» Try it
Please return every line of the records below that holds the word "agent".

» Exercise data

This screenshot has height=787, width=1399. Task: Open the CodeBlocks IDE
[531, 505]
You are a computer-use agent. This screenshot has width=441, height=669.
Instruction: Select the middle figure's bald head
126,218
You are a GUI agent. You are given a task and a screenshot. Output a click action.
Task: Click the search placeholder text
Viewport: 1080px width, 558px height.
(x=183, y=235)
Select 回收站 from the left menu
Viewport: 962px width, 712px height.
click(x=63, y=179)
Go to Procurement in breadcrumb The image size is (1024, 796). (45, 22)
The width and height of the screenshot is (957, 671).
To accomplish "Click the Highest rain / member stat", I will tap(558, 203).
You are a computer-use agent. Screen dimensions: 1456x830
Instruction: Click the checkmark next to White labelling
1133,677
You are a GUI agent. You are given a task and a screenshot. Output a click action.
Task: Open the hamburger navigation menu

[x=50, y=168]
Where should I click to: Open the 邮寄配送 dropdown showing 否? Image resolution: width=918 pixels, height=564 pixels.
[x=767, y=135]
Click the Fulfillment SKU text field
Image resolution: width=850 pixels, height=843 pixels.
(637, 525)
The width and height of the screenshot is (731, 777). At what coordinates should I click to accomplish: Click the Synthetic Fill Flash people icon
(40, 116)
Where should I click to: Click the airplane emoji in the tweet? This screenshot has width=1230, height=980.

» Expected output
You are a computer-use agent. This screenshot has width=441, height=669.
You are a GUI agent. You are given a task and a screenshot. Output a click action.
You are a computer-use agent. Screen dimensions: 1456x830
You are a GUI agent. You are given a task and a screenshot. Output a click action.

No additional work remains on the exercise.